[Start of EXERCISE INPUTS]

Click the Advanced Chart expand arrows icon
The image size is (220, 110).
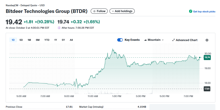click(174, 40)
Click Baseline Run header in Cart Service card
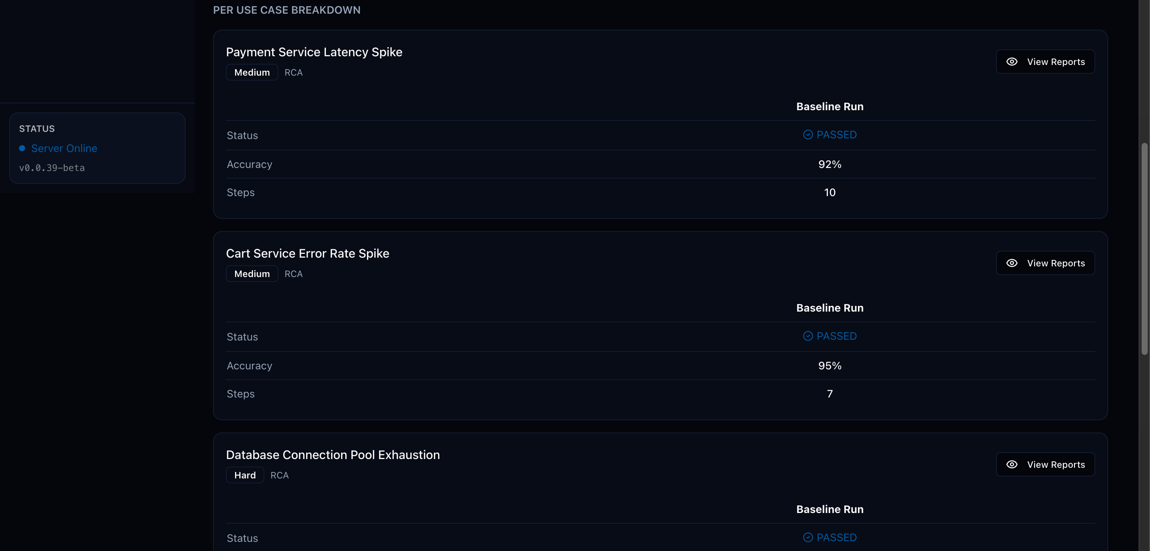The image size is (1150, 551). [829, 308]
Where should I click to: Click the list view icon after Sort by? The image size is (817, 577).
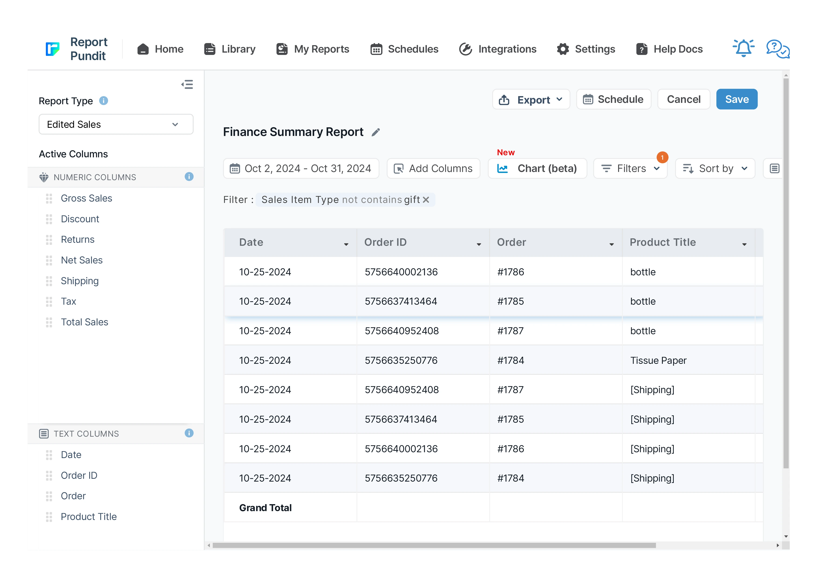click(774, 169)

[End of EXERCISE INPUTS]

» SET EXERCISE:
Arrange the records, starting at the line containing "Where should I" and ending at the end of the records, as a two-column CSV with the columns text and answer. Give one row per record, put each field in quotes with line breaks turned into spaces, and leave the pictures out.

» CORRECT RESPONSE:
text,answer
"Where should I click to: Click the list view icon after Sort by? The image size is (817, 577).","click(774, 169)"